L'Article 1 précise "que les Français demeureront dans le quartier où ils habitent à présent, et habiteront tout le côté qui regarde l'Anguille."
L'Article 2 précise "que les Hollandais auront le quartier du fort et les terres qui l'entourent côté sud."
Lors de la signature du traité le 23 mars 1648, il apparaît que le contenu des Articles 3 et 5 ont représenté un aspect important de cette cohabitation: "Que les Français et les Hollandais qui habitent cette île vivront comme des amis et des alliés, et "Que la chasse, la pêche, les salines, les rivières, les lacs, les étangs, les bois de teinture, les mines et minéraux, ports et rades, et autres commodités de ladite île seront communs, et serviront pour subvenir aux besoins des habitants."
En fait, tout sauf le sol, devait appartenir en commun aux deux nations et être utilisé par les habitants de l'île. Cet article a façonné les coutumes particulières de cette île, qui peuvent être assimilées à la relation de jumeaux siamois, des corps séparés mais reliés par un lien majeur. Dans le cas de Saint-Martin, c'est un lien vital qui se reflète dans le fait qu'un habitant de cette île peut travailler et vivre sur l'une ou l'autre partie de l'île sans être illégal.

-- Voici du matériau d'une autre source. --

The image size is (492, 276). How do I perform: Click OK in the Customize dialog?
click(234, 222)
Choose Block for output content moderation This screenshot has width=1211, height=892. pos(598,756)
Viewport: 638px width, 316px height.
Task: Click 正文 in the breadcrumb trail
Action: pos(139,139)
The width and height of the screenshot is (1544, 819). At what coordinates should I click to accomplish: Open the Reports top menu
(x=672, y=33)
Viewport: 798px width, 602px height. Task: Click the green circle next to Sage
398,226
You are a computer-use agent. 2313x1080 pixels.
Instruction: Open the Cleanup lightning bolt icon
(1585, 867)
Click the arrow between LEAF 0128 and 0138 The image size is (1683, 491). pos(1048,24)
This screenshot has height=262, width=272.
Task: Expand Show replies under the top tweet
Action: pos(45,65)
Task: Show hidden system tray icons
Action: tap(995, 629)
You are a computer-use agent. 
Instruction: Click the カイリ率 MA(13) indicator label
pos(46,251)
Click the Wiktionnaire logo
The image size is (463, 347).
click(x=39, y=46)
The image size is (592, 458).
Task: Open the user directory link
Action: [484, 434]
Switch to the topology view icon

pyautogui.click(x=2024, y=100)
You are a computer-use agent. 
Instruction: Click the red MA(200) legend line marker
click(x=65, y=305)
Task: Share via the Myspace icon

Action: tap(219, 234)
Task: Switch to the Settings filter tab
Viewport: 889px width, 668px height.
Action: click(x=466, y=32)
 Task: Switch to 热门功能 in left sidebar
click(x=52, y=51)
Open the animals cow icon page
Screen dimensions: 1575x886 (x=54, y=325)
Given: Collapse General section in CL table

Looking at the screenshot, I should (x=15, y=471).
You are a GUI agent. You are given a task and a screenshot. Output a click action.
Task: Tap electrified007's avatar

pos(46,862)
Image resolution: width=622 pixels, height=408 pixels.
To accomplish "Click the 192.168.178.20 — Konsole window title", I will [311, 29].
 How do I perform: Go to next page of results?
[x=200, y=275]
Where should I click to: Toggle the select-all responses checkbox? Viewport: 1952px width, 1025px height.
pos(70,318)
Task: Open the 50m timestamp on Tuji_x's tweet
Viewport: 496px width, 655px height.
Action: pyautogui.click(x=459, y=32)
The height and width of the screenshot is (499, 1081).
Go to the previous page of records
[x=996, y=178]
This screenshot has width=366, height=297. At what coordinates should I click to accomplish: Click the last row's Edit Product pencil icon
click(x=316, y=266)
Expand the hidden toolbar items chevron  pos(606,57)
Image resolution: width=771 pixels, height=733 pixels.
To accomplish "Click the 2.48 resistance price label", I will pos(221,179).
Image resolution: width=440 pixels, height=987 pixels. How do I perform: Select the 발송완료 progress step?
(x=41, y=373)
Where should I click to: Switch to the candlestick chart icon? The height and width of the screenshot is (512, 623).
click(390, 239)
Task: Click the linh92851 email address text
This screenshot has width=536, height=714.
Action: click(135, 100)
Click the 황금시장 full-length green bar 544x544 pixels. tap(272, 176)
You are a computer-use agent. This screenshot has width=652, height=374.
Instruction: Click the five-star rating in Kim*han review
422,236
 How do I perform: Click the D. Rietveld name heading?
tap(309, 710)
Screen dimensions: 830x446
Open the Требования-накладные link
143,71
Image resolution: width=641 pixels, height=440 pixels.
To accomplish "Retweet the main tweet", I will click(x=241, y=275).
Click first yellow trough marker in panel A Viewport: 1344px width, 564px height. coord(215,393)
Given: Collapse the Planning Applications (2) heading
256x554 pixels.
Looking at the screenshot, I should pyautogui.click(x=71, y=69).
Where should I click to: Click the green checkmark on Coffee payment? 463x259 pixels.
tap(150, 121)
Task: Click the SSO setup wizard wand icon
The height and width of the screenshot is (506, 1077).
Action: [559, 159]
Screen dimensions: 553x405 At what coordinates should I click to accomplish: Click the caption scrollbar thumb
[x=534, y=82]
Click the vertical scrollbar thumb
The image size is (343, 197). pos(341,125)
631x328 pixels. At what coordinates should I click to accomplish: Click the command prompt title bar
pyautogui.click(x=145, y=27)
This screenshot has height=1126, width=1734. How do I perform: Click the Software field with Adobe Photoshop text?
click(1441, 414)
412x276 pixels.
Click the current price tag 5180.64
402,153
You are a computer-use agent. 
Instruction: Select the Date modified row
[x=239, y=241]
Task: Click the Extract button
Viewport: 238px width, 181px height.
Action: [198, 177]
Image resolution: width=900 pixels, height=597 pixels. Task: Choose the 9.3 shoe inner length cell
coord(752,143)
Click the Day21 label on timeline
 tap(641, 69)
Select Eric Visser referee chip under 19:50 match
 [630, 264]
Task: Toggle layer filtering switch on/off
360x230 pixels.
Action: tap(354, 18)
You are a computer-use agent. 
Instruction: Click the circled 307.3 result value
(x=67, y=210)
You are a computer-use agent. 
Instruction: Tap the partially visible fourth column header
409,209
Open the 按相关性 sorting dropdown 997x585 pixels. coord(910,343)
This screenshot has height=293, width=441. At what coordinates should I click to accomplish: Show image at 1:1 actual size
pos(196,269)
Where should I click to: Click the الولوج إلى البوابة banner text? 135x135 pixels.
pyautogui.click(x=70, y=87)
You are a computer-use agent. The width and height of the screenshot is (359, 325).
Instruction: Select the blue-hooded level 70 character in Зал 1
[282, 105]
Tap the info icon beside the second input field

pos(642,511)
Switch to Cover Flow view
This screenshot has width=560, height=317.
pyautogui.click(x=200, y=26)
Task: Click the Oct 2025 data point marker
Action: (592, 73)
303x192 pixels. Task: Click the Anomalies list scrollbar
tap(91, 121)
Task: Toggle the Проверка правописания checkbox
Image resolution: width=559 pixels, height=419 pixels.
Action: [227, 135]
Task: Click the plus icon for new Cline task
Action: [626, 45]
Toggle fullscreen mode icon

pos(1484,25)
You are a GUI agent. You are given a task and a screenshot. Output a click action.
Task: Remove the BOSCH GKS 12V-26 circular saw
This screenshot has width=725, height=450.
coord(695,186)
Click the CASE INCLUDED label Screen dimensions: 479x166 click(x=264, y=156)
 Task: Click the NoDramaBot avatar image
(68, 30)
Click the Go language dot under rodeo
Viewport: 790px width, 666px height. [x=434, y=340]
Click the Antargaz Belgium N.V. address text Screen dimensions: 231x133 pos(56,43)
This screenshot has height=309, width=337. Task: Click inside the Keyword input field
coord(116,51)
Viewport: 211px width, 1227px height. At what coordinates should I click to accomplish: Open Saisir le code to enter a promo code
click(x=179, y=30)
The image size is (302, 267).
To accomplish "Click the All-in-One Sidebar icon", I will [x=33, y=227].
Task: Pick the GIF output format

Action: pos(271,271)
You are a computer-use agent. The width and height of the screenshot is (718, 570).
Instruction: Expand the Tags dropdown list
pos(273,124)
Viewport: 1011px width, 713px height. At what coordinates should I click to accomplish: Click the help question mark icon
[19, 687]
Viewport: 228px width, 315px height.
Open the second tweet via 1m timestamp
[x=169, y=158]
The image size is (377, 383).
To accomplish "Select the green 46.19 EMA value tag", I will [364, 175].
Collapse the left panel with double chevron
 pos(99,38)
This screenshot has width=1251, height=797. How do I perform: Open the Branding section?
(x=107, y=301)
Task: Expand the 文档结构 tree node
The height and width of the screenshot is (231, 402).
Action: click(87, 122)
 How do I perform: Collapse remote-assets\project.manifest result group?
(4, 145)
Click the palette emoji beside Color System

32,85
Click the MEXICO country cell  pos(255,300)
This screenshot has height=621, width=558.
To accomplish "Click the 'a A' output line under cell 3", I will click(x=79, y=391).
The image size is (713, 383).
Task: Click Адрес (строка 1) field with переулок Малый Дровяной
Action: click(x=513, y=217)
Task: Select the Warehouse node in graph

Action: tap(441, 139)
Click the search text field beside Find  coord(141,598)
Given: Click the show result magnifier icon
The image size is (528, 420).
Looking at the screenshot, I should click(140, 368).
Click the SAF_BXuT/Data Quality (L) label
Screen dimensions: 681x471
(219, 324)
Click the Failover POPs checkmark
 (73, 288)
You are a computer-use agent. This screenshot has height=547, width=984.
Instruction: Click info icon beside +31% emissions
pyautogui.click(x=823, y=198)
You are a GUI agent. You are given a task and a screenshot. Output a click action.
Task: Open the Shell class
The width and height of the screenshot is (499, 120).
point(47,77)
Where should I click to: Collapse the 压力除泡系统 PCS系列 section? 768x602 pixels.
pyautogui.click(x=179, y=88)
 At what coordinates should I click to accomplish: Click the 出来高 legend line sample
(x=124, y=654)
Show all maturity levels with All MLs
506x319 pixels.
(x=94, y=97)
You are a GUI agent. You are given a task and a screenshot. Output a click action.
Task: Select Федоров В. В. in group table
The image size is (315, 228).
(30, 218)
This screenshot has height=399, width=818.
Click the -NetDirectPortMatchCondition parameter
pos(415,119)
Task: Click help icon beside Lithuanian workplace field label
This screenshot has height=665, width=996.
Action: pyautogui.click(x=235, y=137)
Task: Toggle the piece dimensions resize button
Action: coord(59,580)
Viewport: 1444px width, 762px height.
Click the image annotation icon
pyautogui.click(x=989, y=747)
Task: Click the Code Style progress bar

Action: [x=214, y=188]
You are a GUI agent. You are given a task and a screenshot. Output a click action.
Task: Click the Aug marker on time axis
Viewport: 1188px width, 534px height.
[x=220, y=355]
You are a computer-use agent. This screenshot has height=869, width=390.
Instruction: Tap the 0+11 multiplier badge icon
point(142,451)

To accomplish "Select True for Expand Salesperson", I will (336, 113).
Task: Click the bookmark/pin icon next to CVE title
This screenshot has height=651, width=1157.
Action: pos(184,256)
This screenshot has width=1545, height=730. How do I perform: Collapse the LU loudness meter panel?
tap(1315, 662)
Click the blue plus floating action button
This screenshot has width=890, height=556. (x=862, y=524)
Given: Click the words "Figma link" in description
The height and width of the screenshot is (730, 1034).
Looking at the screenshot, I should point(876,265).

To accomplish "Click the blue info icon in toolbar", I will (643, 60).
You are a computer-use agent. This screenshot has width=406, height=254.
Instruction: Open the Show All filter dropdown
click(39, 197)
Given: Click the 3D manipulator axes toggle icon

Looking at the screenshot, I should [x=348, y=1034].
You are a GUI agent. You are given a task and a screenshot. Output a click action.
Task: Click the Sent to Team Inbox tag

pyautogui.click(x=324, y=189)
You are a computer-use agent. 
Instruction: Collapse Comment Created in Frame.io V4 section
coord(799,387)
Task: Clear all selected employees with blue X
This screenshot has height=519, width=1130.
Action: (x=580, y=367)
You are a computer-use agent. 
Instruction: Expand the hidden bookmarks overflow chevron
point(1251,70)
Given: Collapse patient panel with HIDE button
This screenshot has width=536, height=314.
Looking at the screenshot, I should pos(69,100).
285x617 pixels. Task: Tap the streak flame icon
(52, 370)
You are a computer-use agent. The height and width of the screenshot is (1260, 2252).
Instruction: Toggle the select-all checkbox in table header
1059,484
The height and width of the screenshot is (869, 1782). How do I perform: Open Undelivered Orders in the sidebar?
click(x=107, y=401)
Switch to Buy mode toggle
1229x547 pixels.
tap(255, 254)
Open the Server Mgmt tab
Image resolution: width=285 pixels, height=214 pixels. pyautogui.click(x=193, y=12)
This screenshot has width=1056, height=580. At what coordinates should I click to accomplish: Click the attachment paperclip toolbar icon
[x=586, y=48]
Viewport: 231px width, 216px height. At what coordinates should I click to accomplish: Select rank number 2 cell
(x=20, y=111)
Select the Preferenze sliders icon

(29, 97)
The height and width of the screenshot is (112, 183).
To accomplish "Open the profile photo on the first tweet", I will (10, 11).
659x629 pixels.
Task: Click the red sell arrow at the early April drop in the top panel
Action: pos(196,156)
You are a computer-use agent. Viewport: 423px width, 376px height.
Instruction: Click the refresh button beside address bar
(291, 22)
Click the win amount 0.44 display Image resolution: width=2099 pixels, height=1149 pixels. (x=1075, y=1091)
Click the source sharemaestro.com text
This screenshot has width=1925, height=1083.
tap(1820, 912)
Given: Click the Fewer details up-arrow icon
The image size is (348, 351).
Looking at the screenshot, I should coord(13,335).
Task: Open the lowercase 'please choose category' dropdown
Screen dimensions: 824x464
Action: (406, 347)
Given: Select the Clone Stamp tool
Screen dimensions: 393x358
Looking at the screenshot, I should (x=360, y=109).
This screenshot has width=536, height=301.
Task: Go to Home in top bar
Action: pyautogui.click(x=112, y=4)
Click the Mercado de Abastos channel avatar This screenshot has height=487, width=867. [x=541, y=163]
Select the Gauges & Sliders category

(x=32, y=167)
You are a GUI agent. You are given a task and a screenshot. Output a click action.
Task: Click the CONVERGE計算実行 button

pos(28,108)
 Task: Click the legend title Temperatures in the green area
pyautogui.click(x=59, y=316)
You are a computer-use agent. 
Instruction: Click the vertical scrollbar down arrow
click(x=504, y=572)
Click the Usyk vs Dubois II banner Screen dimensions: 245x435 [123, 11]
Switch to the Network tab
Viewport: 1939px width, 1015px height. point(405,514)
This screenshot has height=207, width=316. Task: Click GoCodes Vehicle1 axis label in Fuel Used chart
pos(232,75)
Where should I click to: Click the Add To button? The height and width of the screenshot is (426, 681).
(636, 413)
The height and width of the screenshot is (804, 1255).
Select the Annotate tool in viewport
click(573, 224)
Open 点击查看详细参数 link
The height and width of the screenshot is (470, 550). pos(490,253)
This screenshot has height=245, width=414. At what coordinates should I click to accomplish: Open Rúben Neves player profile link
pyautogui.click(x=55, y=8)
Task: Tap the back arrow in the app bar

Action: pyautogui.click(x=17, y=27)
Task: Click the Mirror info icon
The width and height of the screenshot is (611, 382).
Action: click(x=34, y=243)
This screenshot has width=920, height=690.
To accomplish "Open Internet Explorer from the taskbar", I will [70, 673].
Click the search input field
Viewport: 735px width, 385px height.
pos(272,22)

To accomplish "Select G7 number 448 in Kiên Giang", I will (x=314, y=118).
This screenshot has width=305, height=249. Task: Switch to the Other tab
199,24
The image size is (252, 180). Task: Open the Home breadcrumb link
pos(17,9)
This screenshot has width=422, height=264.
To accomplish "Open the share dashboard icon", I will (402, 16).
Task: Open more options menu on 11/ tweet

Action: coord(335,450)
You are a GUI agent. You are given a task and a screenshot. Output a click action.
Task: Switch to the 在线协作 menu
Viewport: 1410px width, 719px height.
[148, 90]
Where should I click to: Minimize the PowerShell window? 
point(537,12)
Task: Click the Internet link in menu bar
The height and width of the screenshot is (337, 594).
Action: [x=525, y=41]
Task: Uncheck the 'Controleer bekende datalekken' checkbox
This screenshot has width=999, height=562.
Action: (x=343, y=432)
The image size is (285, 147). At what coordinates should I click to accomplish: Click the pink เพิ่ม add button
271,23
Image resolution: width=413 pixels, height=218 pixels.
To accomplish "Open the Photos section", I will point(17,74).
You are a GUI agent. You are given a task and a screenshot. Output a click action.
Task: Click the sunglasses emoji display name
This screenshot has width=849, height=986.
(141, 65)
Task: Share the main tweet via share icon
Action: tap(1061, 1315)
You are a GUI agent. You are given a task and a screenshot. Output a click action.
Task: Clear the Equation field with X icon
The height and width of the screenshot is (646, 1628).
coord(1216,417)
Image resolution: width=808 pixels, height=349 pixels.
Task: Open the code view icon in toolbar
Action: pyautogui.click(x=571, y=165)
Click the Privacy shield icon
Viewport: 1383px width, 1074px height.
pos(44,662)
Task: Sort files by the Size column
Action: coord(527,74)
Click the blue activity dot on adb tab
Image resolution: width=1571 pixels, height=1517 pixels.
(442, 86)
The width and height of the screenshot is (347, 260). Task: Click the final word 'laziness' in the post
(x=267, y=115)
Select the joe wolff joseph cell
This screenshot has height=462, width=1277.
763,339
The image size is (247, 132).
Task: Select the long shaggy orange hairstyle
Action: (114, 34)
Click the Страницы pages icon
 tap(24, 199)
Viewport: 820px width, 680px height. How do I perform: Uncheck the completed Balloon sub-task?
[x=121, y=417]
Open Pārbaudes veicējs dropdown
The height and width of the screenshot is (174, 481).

Cette situation spécifique a été observée "de facto" tout au long de notre histoire.
Le dollar américain a été adopté par les insulaires comme la monnaie commune aux deux parties;.Les marchandises peuvent circuler d'une partie à l'autre sans contrôle. Saint-Martin vit une situation de "marché commun" depuis 1648 qui constitue un élément fondamental de ses lois coutumières, et en tant que tel, a fonctionné comme un commonwealth de nations et de peuples avec amitié et assistance d'une part, honnêteté et respect pour les coutumes de l'île, d'autre part. Cependant, bien que l'Article 7 précise que les habitants se porteront mutuellement assistance en cas d'attaque ennemie, il y eut des occasions de rivalité entre les deux parties pour des raisons économiques, et des divergences politiques ou religieuses ont momentanément troublé l'amitié entre les deux parties.
Néanmoins, l'esprit du Traité a toujours prévalu, et en de nombreuses circonstances, lors des attaques des Anglais, les habitants d'un côté pouvait trouver refuge de l'autre côté. En réalité le non-respect de l'Article 7 provenait essentiellement d'un désir de la part des Hollandais de se protéger, ainsi que leurs possessions, contre les invasions des Anglais sur la partie française. Le Fort Louis était en mauvais état et il n'y avait pas de garnison pour protéger les habitants. Par conséquent, le non-respect de l'article 7 ne peut être considéré comme une violation du Traité mais plutôt comme la volonté délibérée de protéger l'île entière.
Le Traité de 1648 n'est pas simplement un document administratif, ni un symbole, puisqu'il constitue le fondement des lois coutumières qui ont réglementé la vie des habitants tout au long des années. Avant les années 1980, nous étions une société sans voleurs, sans mendiants et sans meurtriers. L'île était propre et les habitants sympathiques. C'est la raison pour laquelle le slogan "Friendly Island" a symbolisé la convivialité des habitants de cette île aux deux nations.
Nous étions une société
- où la générosité a joué un rôle important: il y avait toujours quelqu'un pour vous donner quelque chose dont vous aviez besoin;
- où la solidarité était une qualité fondamentale: chacun était le gardien de l'autre. Tout le monde protégeait son voisin. Les maisons ne se fermaient pas à clé et les clés de la voiture ne servaient qu'à démarrer le moteur.
- où le sens communautaire engendra un sentiment d'assistance mutuelle: le "coup de main", par lequel les amis et la famille aidaient à construire la maison familiale le dimanche et les femmes préparaient les repas pour la journée, était une pratique courante;
- où l'honnêteté complémentait nécessairement la générosité, la solidarité et le sens communautaire;
- où la tolérance a fait de notre société la société la plus cosmopolite de la Caraïbe sans conflits sociaux et raciaux;
- où le respect mutuel créait une atmosphère conviviale qui dominait les relations entre les deux parties de l'île.
Voilà comment les Saint-Martinois ont vécu pendant plus de trois cinquante ans sur cette île: un climat de paix sociale. Le Traité de 1648 a servi à façonner la société de notre île.